:: Aufgabe ::
Bitte führen Sie den Text zur privaten Telefonnutzung eines Freiberuflers im Anschluss an seinen letzten Satz fort.

:: Vorliegender Text ::
↓↓↓
Freiberufler, private Telefonnutzung: Die auf Arbeitnehmer beschränkte Steuerfreiheit für die Vorteile aus der privaten Nutzung von betrieblichen Personalcomputern und Telekommunikationsgeräten (§ 3 Nr. 45 EStG) verletzt nicht den Gleichheitssatz. - Urt.; BFH 21.6.2006, XI R 50/05; SIS 06 34 82
I. Die Kläger und Revisionskläger
(Kläger) sind zusammenveranlagte Eheleute. Der Kläger war
im Streitjahr 2001 als Rechtsanwalt selbständig tätig. In
seiner Gewinnermittlung gemäß § 4 Abs. 3 des
Einkommensteuergesetzes (EStG) setzte er einen privaten Anteil an
den Telefonkosten in Höhe von 30 v.H. (798 DM)
gewinnerhöhend an. Hiergegen legten die Kläger erfolglos
Einspruch ein.
↑↑↑
:: Bereitgestelltes Material ::
↓↓↓
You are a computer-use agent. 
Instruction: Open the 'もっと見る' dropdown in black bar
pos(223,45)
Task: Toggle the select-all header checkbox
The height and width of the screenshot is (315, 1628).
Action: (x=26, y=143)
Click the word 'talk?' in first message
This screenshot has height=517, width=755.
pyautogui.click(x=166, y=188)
↑↑↑
↓↓↓
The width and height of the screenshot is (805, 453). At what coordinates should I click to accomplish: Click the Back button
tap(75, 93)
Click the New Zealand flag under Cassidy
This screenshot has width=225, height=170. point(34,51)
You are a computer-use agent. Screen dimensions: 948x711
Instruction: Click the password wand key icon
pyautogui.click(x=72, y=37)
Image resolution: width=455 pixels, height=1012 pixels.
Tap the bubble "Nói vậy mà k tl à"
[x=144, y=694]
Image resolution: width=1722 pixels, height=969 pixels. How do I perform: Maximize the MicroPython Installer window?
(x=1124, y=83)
↑↑↑
↓↓↓
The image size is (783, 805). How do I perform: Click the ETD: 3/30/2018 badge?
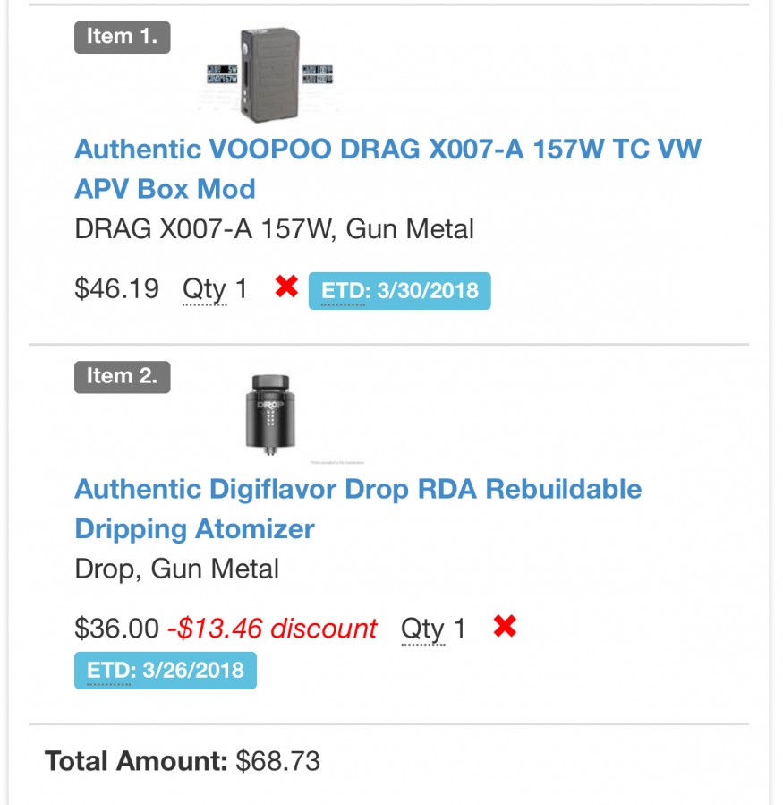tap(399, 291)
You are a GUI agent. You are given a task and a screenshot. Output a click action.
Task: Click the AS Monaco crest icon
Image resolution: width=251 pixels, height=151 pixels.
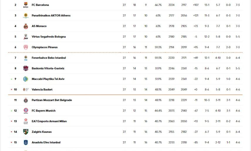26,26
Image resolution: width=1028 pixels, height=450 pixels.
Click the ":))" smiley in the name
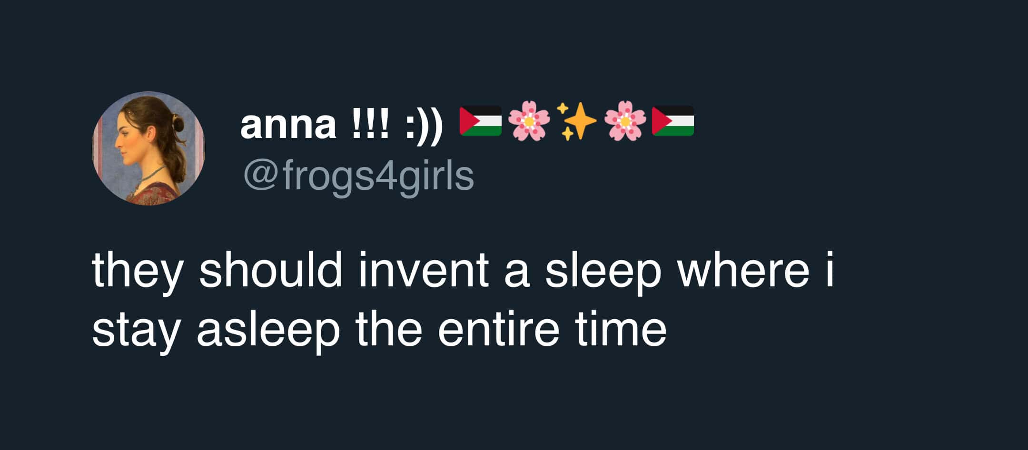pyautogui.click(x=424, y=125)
↑↑↑
:: Schriftliche Antwort ::
Mit der Klage machten sie geltend, die
Besteuerung des privaten Nutzungsanteils an den Kosten des
betrieblichen Telefons verletze im Hinblick auf die Steuerbefreiung
für private Nutzungsvorteile der Arbeitnehmer (§ 3 Nr. 45
EStG) Art. 3 Abs. 1 des Grundgesetzes (GG). Das Finanzgericht (FG)
wies die Klage ab (EFG 2006, 21 = SIS 06 00 92).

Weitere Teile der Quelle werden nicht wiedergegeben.